É aqui que o Papa Francisco não mora
Admirável prosa de Marco Politi (que já por aqui andou, por exemplo), no “Il Fatto Quotidiano” de domingo passado, sobre os 100 dias do Papa Francisco. Respigo alguns parágrafos (quase tudo, aliás). Texto todo aqui. Enquanto Igreja também me sinto questionado.
A decisão é tão inédita e chocante que o pântano conservador – aninhado no Vaticano e na Igreja universal, embora provisoriamente silenciado pelo fracasso do pontificado ratzingeriano – tenta rebaixar o gesto como "estilo pessoal", um pequeno tique de originalidade. Mas é como se Obama deixasse a Casa Branca, ou a rainha da Inglaterra desertasse oBuckingham Palace, preferindo um alojamento ao lado da Victoria Station. Bergoglio desvaloriza radicalmente o Palácio, exalta o verdadeiro chefe da Igreja – Cristo – e se coloca abertamente entre os "pecadores" como são os fiéis aos quais ele se dirige.
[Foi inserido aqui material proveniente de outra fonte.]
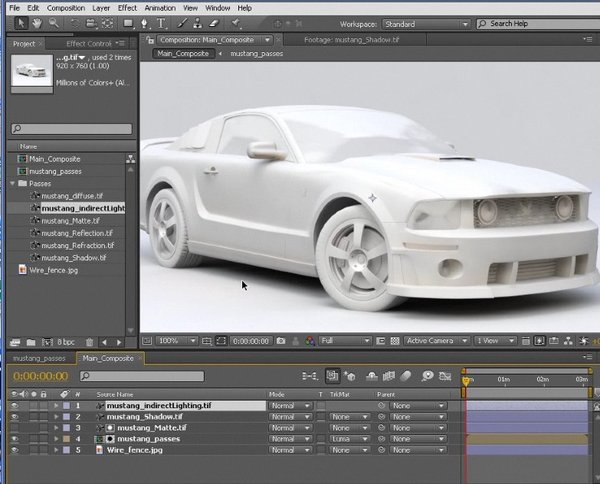Pick the Horizontal Type tool
The height and width of the screenshot is (484, 600).
(x=162, y=23)
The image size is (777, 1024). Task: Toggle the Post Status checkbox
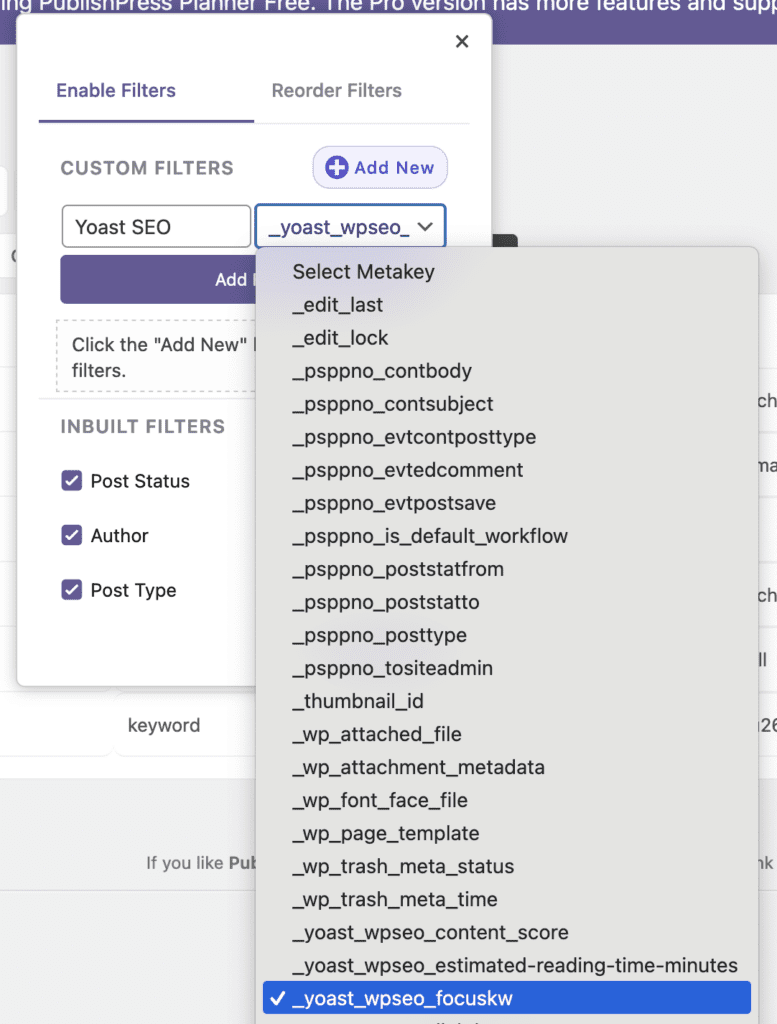pyautogui.click(x=72, y=481)
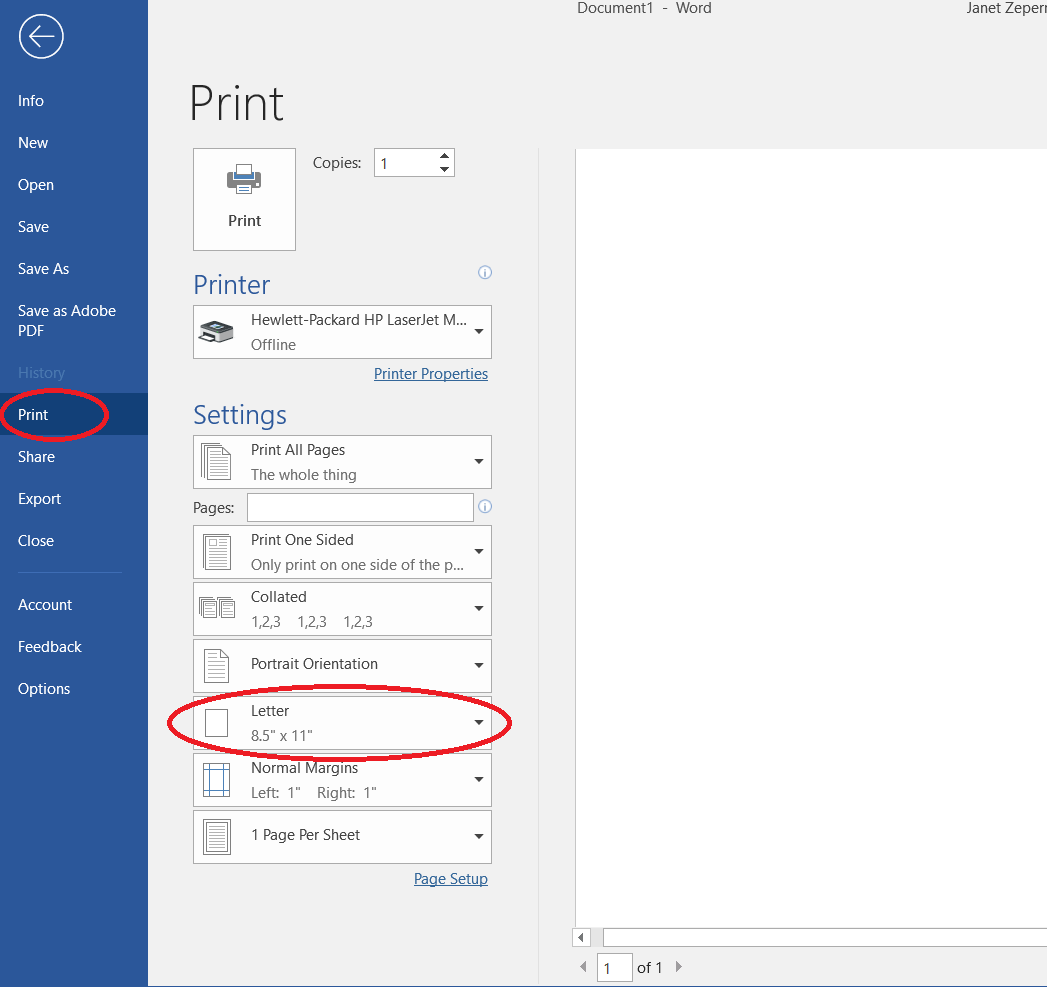1047x987 pixels.
Task: Click the next page arrow in the preview
Action: pyautogui.click(x=678, y=967)
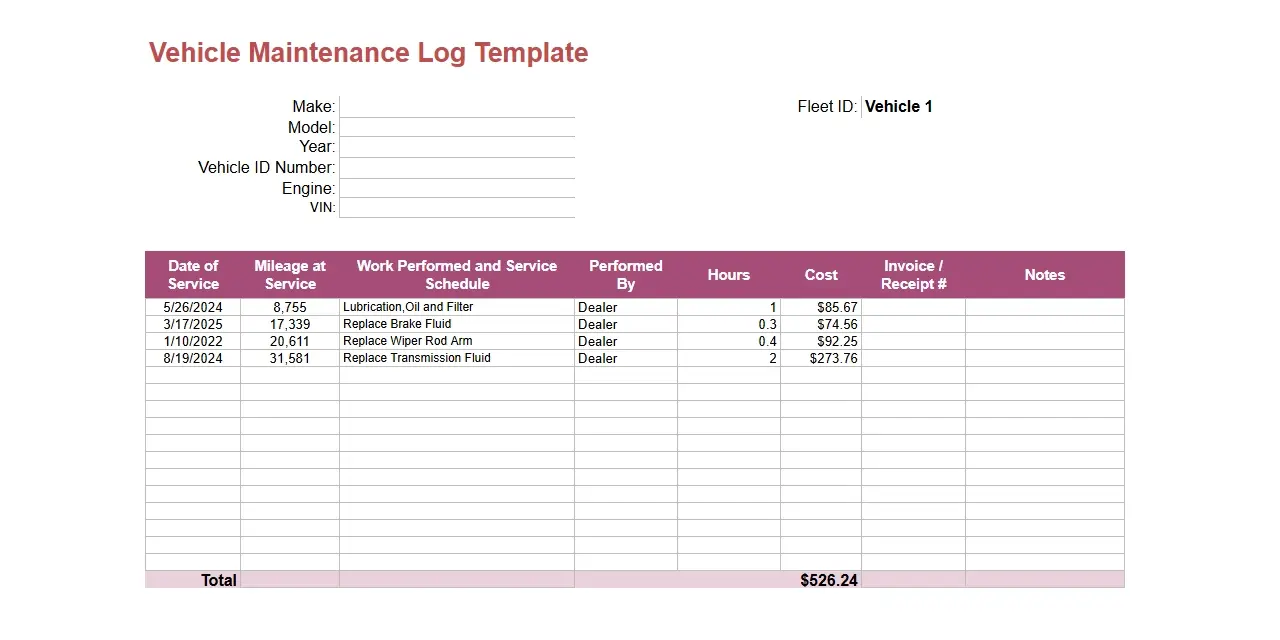Select Work Performed and Service Schedule header
Viewport: 1280px width, 640px height.
coord(457,275)
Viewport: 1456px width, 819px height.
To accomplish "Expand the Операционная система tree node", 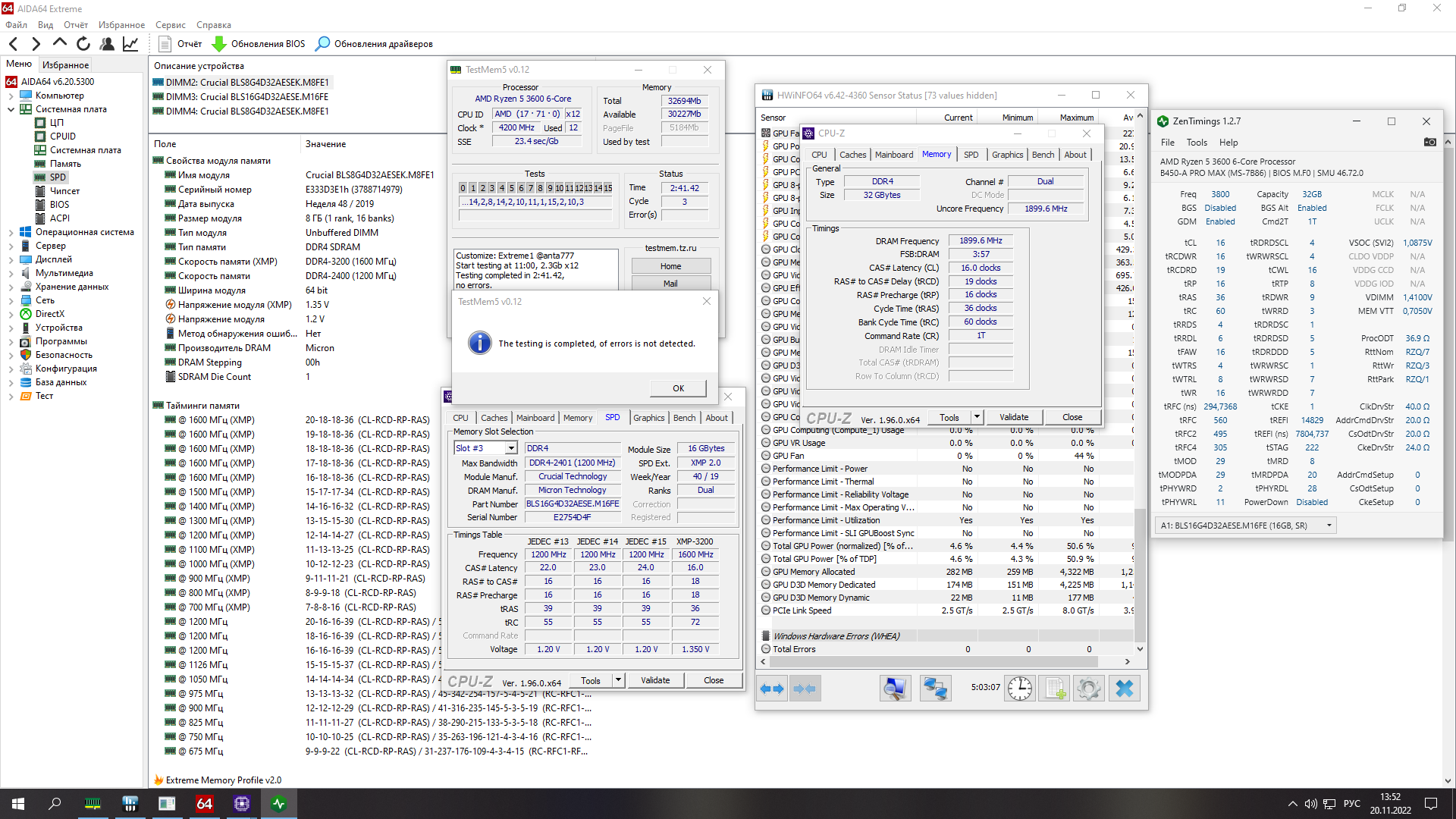I will click(11, 232).
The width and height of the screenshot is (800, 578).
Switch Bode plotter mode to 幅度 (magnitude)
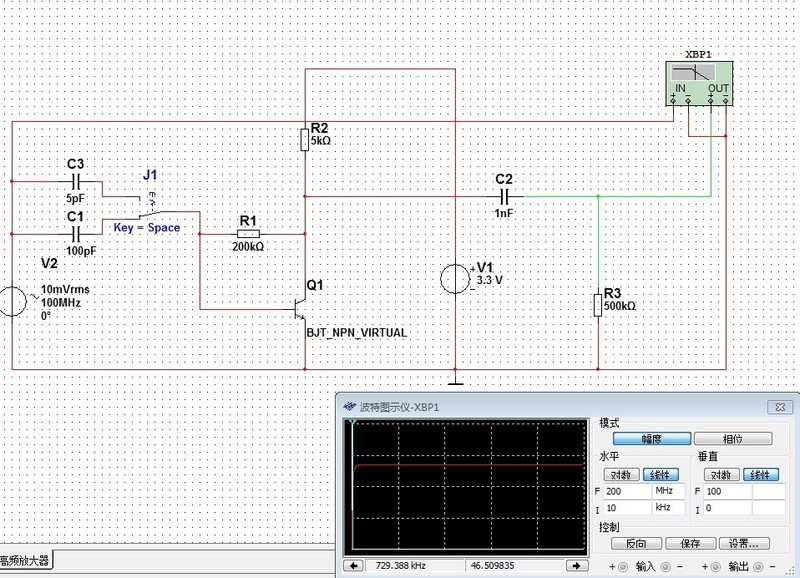click(x=651, y=438)
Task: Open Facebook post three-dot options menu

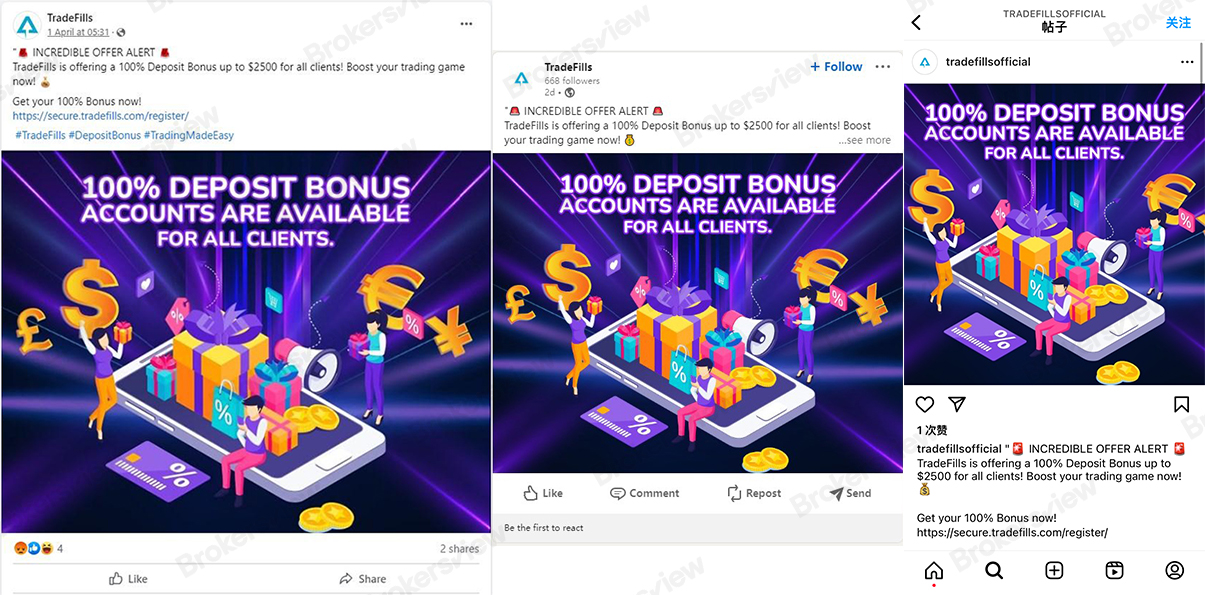Action: [x=466, y=23]
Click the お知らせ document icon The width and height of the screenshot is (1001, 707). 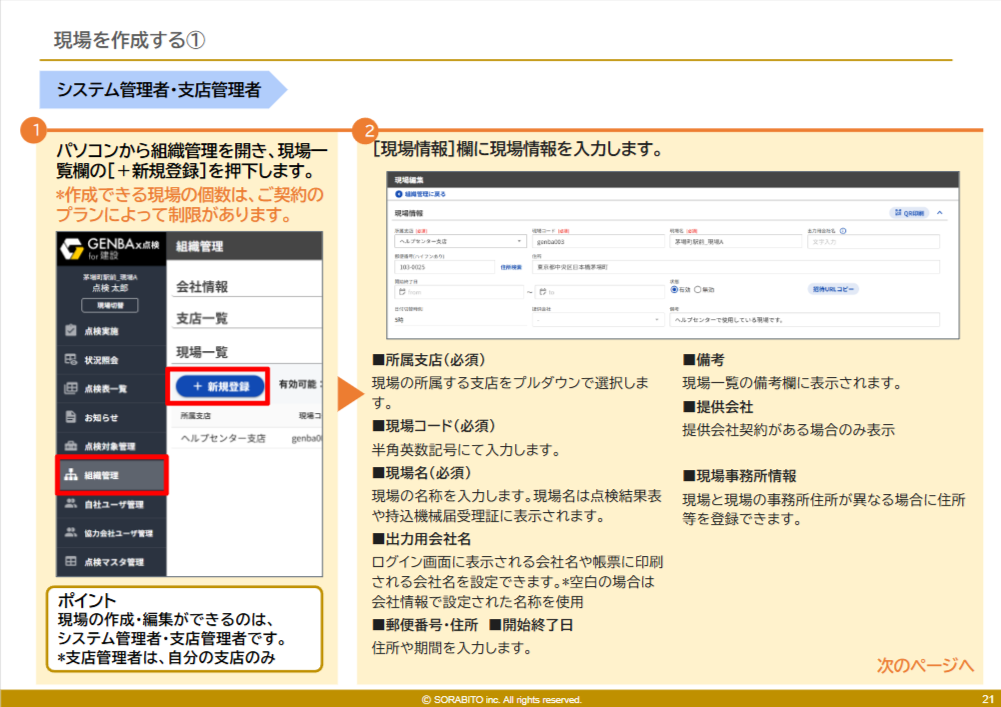[x=71, y=417]
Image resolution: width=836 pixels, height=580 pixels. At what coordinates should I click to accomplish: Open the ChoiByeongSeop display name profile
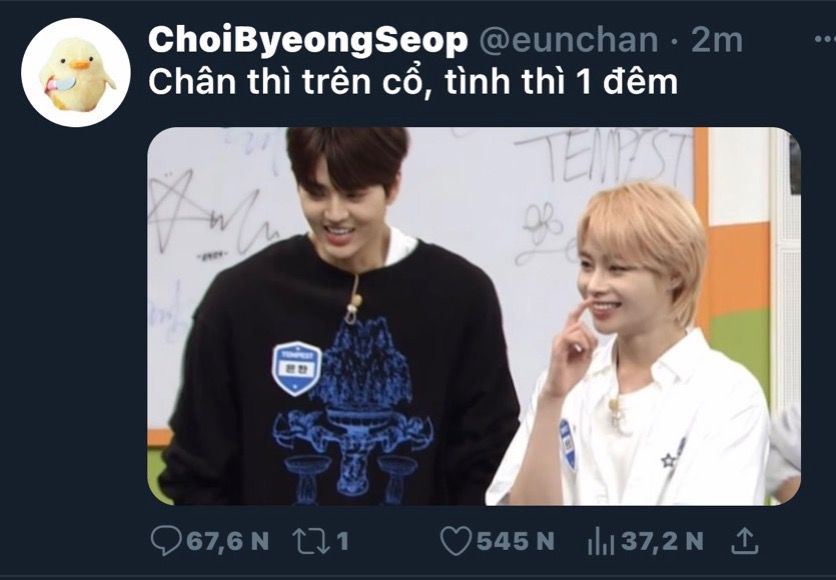pyautogui.click(x=308, y=41)
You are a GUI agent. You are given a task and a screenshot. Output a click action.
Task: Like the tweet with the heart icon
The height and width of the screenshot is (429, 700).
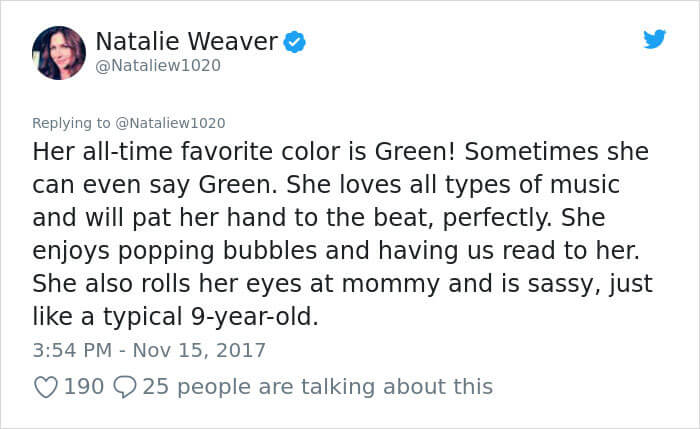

Os símbolos contam muito. Especialmente quando são arquivados. Dia após dia, o papa que veio do fim do mundo desmontou a simbologia imperial e quase divina dos pontífices. Ele rejeitou o manto e os sapatos púrpuras dos imperadores romanos, eliminou as mitras triunfalistas, ficou na chuva com os fiéis, explicou que viver isolados como soberano não lhe é possível por "motivos psiquiátricos", como se dissesse que é coisa de anormais se encerrar em uma torre de marfim.
Ele disse a expressão mais afiada – que muitos no Vaticano e nas esferas cardinalícias tentam esquecer – a uma menina (escolha precisa de se dirigir aos inocentes: Bergoglio, assim como João XXIII, nunca fala por acaso). Quem busca o papado, proferiu, não é uma pessoa equilibrada. "Uma pessoa que quer ser papa não quer bem a si mesma, e Deus não a abençoa".
O Palácio vazio, redimensionado como sede de trabalho, expressa uma reviravolta epocal. Inquieta dentro e fora da Cúria. Despedaça o ícone ideológico da "sede apostólica" como centro de um poder de cunho divino. Impede que a burocracia vaticana se cubra de pretensões de infalibilidade. Reforça o pedido aos bispos do mundo para que não adoeçam com a "psicologia de príncipes".
Bento XVI, abdicando, humanizou o papel papal. Francisco tira as suas consequências, apresenta-se somente como "bispo de Roma" e arquiva a aura onipotente de Pontífice Máximo. Bergoglio não é o primeiro papa global – Wojtyla marcou o salto de qualidade –, mas é o primeiro papa que descarta a ideologia da onipotência.
O início do pontificado foi marcado por sinais claros. A Igreja deve ser pobre, clero e bispos não são autorreferenciais, os padres devem se projetar para as periferias existenciais. Não se trata de cuidar do próprio rebanho dentro dos muros das paróquias, porque agora não é a única ovelhinha que está perdida, mas são as "99 ovelhas" de 100 que estão longe. A corrupção e o escândalo de vidas duplas hipócritas no Vaticano (gays ou heterossexuais, pouco importa) deve ser resolvido.
O enigma desse início de pontificado está aqui. Reestruturar a Cúria Romana não é difícil, limpar o IOR também não é impossível. Mas reformar a Igreja Católica, habituar os bispos a serem missionários sóbrios no estilo de vida e não potentados locais, reprogramar o pessoal vaticano e o clero a um trabalho essencialmente pastoral e não de funcionários mais ou menos sistematizados, erradicar tráficos, tirar da Cúria o papel milenar de centro burocrático e de poder incontestável, fazendo dela um instrumento de unidade em espírito de colaboração com os episcopados do mundo... é um objetivo gigantesco.
2 comentários:
Ele, esse “objectivo” torna-se tão gigante quanto menor for a nossa capacidade de acreditar no poder do Espírito Santo!
“Vai, Francisco, e restaura a minha Igreja em ruínas”, (pedido de Jesus a Francisco de Assis)…
Que o Santo Espírito o guie sempre!
Que tenha força! Os católicos estão com ele! Espero que desta "vez" os simbolos continuem e a "reforma" se estenda também ao rito e anule aquele que Bento XVI reablitou pois "dá doença de Príncipe".